Ver é um ato que é feito apenas com os olhos”, destaca, “para olhar precisa-se dos olhos e do coração”. Francisco explicou que os filmes neorrealistas não são documentários que dão um simples registro “ocular da realidade; eles a devolvem, mas em toda a sua crueza, através de um olhar que envolve, que move as entranhas, que gera compaixão”. Para o Papa, é “a qualidade do olhar que faz a diferença, antes como agora. O olhar neorrealista – acrescenta – não é um olhar de longe, mas um olhar que se aproxima, que toca a realidade como ela é, que cuida dela e, portanto, que se relaciona com ela”. Um olhar – continua – que “transforma a realidade”, porque “não é um olhar que o deixa onde você está, mas um olhar que o leva para cima, que o levanta, que o convida a se levantar”, perto dos últimos.

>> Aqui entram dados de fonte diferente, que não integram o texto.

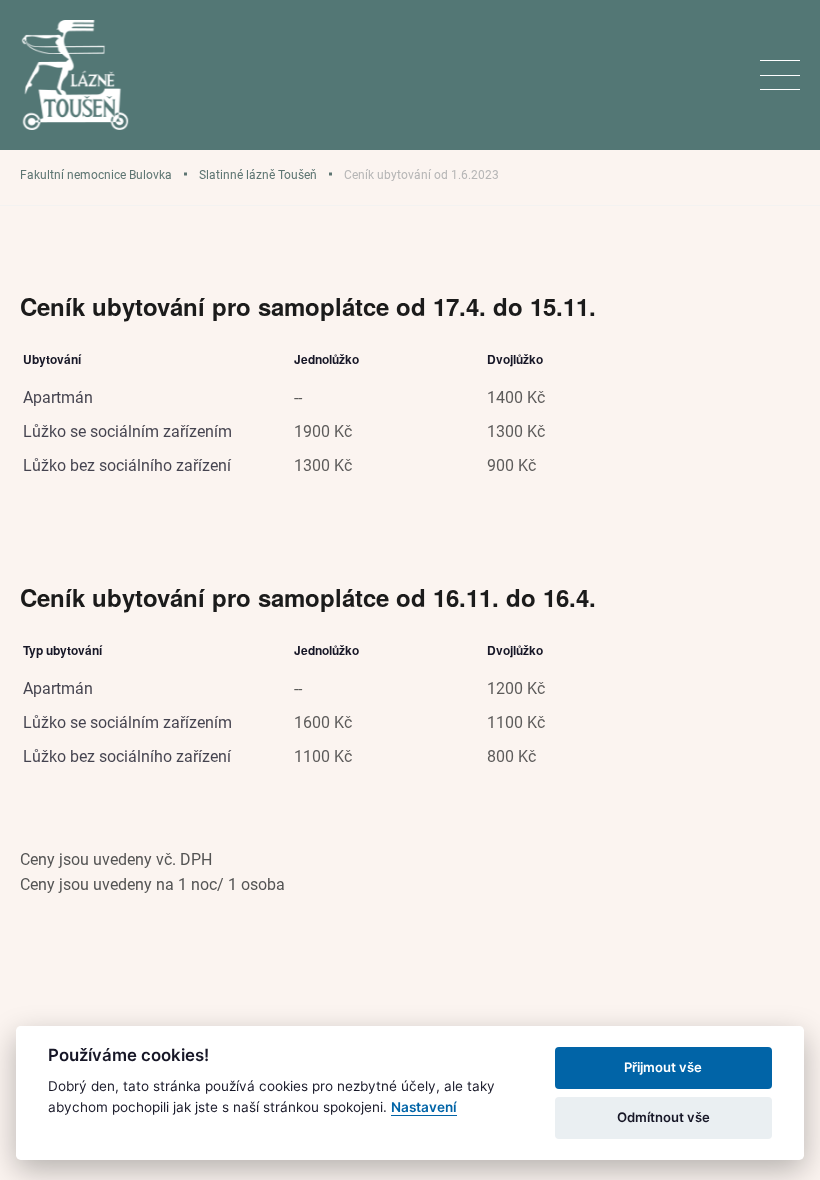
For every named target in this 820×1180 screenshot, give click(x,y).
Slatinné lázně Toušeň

Um “olhar que na escuridão preserva o sabor e a sensação de luz”. É um olhar de desvelamento”: capaz de mostrar passagens “onde vemos apenas um limite”, “abre brechas nas barreiras, vê os sinais de uma realidade mais bela e maior”.
Preservar a memória através de imagens
Por fim, o Papa enfatiza a necessidade de sermos bons guardiões da memória através de imagens, a fim de transmiti-la a nossos filhos e netos; e ele amplia o discurso além da esfera estritamente cinematográfica para incluir fontes audiovisuais como um todo, como testemunhos preciosos do passado. “Trata-se – afirma – de documentos com um caráter intrinsecamente universal porque transcendem as fronteiras linguísticas e culturais e podem ser compreendidos por todos com imediatismo. E anuncia que está pensando em “uma instituição que funcionaria como Arquivo Central para a preservação permanente, ordenada segundo critérios científicos, de um fundo histórico audiovisual dos organismos da Santa Sé e da Igreja universal. Poderíamos chamá-lo de ‘Midiateca’, junto com o Arquivo e a Biblioteca, para a coleta e conservação do patrimônio de fontes audiovisuais históricas de alto nível religioso, artístico e humano”.